» **TEXTE À ANALYSER**:
Avant de céder la parole au prévenu, Laetitia Bourachot, la juge, lui rafraîchit la mémoire avec les faits : « Le 19 octobre, rapporte-t-elle, les policiers observent une voiture passer à vive allure. Ils constatent dans un premier temps que le permis du conducteur a été annulé. Constatant une odeur caractéristique, ils fouillent le véhicule et tombent sur deux cigarettes artisanales et un morceau de résine de cannabis. » Très calme, et choisissant bien ses mots, le jeune homme se défend : « Tout ça est exact, madame le juge. Je le reconnais. Mais je peux tout expliquer. J’ai repassé mon permis en 2020 et ne dispose pas aujourd’hui d’un document officiel car entre-temps, la responsable de l’auto-école a perdu mon dossier avant que je ne rencontre des problèmes administratifs. J’ai tous les justificatifs à votre disposition. Quant au cannabis, c’était du CBD. » « L’odeur dans la voiture, c’était ça ? » « Oui, le produit se trouve aussi en résine. » « Mais les tests salivaires détectent bien la présence du THC que l’on retrouve dans le cannabis, pas dans le CBD ! » « Depuis, j’ai eu le temps de faire des recherches pour comprendre, lâche Donovan. J’achète mon CBD à Chambéry. J’ai interrogé le magasin, lui-même se fournit en Suisse où le taux de THC est à 7, contrairement à la France où il est à 3. » « Certes, admet la juge, mais en France, la réglementation, c’est 3, pas 7 ! » « Ça, je ne le savais pas madame, je l’ai acheté dans un cadre légal ! ».

» **TÂCHES À RÉALISER**:
a – Dans le compte rendu d'audience, dans quelle ville le prévenu dit-il acheter son CBD ?
b – Poursuivez le compte rendu d'audience à partir de la dernière réplique du prévenu.

» **Données recueillies**:
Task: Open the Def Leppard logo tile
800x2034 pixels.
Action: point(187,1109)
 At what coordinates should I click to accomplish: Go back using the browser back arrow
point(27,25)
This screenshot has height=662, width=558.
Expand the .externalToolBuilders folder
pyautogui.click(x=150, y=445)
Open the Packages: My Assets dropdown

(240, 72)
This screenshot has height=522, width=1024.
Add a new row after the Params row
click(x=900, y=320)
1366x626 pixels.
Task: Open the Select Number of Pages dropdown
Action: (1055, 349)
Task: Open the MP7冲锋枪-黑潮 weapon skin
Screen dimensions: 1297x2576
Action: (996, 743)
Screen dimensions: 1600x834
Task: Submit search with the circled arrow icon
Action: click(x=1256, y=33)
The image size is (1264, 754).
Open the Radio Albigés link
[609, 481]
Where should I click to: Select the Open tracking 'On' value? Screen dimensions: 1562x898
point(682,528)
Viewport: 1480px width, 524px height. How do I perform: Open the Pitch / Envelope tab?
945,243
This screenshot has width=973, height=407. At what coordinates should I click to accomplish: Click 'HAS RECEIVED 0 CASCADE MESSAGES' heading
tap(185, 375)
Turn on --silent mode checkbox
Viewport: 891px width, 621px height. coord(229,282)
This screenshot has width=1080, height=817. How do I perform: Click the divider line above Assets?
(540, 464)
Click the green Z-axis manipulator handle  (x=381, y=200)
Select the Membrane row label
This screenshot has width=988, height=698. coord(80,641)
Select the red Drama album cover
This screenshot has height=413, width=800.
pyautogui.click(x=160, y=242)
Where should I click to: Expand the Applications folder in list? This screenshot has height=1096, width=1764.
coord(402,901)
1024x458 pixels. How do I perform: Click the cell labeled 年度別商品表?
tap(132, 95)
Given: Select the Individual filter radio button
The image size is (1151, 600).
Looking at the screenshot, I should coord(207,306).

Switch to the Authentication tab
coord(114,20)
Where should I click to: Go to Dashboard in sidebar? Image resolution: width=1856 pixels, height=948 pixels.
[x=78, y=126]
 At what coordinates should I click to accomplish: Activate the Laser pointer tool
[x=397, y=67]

» **RÉPONSES PAR TÂCHE**:
a – À Chambéry.

b –
« Mon client est de bonne foi »
La magistrate aborde alors son casier judiciaire, déjà 23 mentions pour vols, violences, trafics de stupéfiants… Elle note aussi que le juge d’application des peines déplore un manque d’implication dans le respect de ses obligations. Ce que réfute Donovan, expliquant les processus engagés, le CDI décroché : « J’ai 29 ans, deux enfants. »
« A l’entendre, s’agace la procureure Jean Ailhaud, il a un comportement exemplaire. Le pharmacien biologiste a bien indiqué que les analyses avaient détecté la présence de THC, même si, a-t-il précisé, le CBD, cela peut être comme le panaché : si on en consomme beaucoup, on finit par être positif ! » À propos du permis, il a regretté qu’il rejette la faute « sur untel ou untel, la vérité, c’est qu’il ne l’a pas ! » Il a demandé 3 mois de prison plus la révocation d’une peine de 2 mois, soit 5 mois ferme avec mandat de dépôt. Le casier ne plaidant, il est vrai, pas en sa faveur.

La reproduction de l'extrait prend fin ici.